Just finished Bill Bryson’s “Shakespeare: The World as Stage
,” an excellent short biography of the playwright. It’s short, not only because it’s part of HarperCollin’s subsidiary Atlas Books’s “Eminent Lives” series, but because not much is known about Shakespeare.

Anyone who has read a number of Shakespearian-related books will recognize a lot of the material here, so it was up to Bryson to infuse it with style and humor, and he does so admirably. He steps into the narrative at least twice, in discussing the known portraits, and near the end, visiting the Fogler Library in Washington to discuss the variations in the First Folios. He also comes up with pertinent anecdotes to illuminate his points. To show how far the English language has evolved since Elizabethian times, he describes the Globe’s staging in 2005 of “Troilus and Cressida” in “Early Modern English” or “Original Pronunciation.” Bryson writes that “the critic John Lahr, writing in the ‘New Yorker,’ estimated that he could understand only about 30 percent of what was said.”

Unlike his other books I’ve read (“Notes from A Small Island” about England, “A Walk in the Woods” about the Appalachian Trail and “Made in America,” a collection of essays), Bryson uses his sense of humor sparsely, almost as an aside. This is appropriate; the book isn’t about him, after all. And while it may appear irritating to constantly refer to how little we know the man behind the plays, it, too is appropriate. This makes it an ideal first biography to read, before wading into the seas of speculation that have nearly drowned the humanity.

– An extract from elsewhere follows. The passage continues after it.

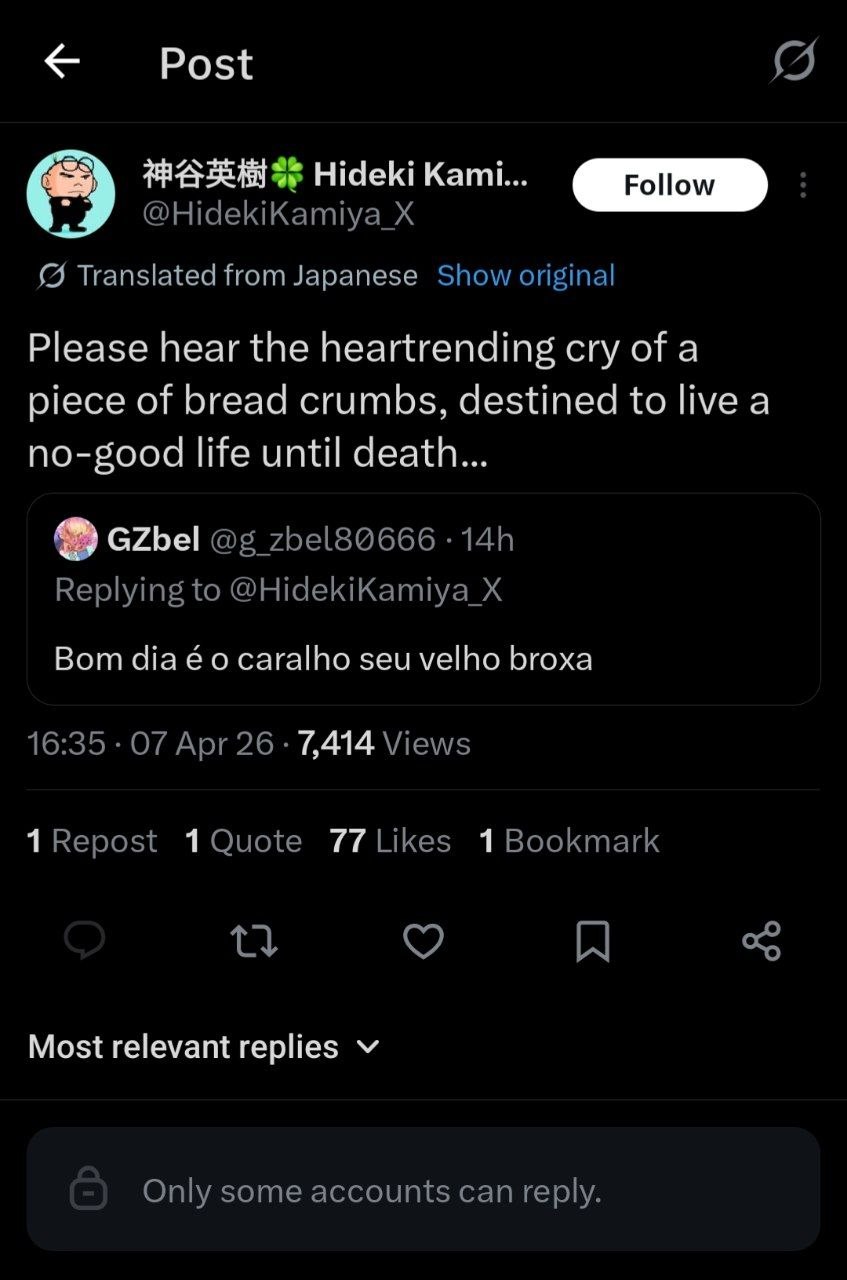Open the quoted GZbel post
The image size is (847, 1280).
click(423, 659)

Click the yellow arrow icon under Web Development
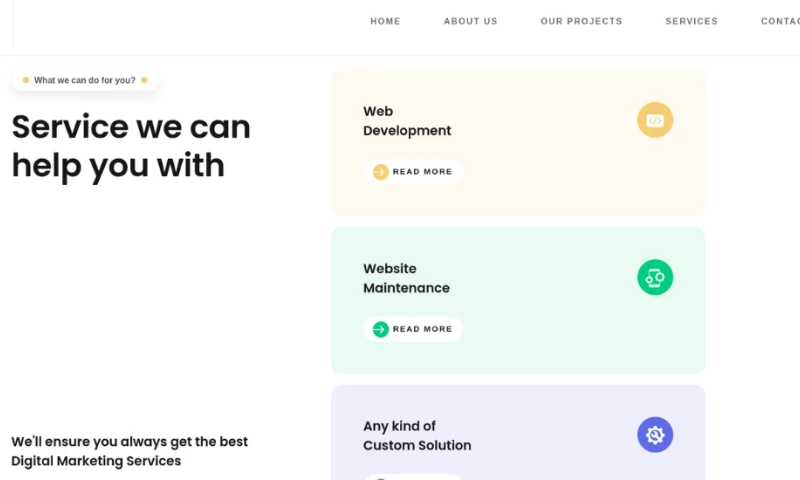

Finally, one section should be made required reading in the schools. At the end, Bryson takes on the anti-Shakespeare crowd, who refuse to accept what little evidence there is and put forth no less than 50 candidates, including the Earl of Oxford, Christopher Marlowe or Francis Bacon or a committee of the whole as “William Shakespeare.” Bryson does them too much honor by quoting their arguments, but does them no favor by demolishing them, and he instructs us that, just because The New York Times, PBS and Derek Jacobi questions the existence of Shakespeare, doesn’t mean that they’re right.

Bryson reveals their claims, and shows that “nearly all of the anti-Shakespeare sentiment — actually all of it, every bit — involves manipulative scholarship or sweeping misstatements of fact. Showing that maintaining the existence of such a conspiracy would have to include the book publishers who affixed Shakespeare’s name to his works, the writers who praised him in their works, and Ben Jonson, who reminisced about Shakespeare in his private notebook a dozen years after the man’s death. Bryson concludes that

“one really must salute the ingenuity of the anti-Stratfordian enthusiasts who, if they are right, have managed to uncover the greatest literary fraud in history, without the benefit of anything that could reasonably be called evidence, four hundred years after it was perpetrated.”

In fact, the evidence against such an impersonation is so all-encompassing, the evidence on the anti-Shakespeare side so weak, that it should be considered a measure of a person’s intelligence and reasoning ability. If you believe that Shakespeare didn’t exist, you’re an idiot. It’s comforting know there’s some certainly in this world.

How did I get this book?: Picked up at the library.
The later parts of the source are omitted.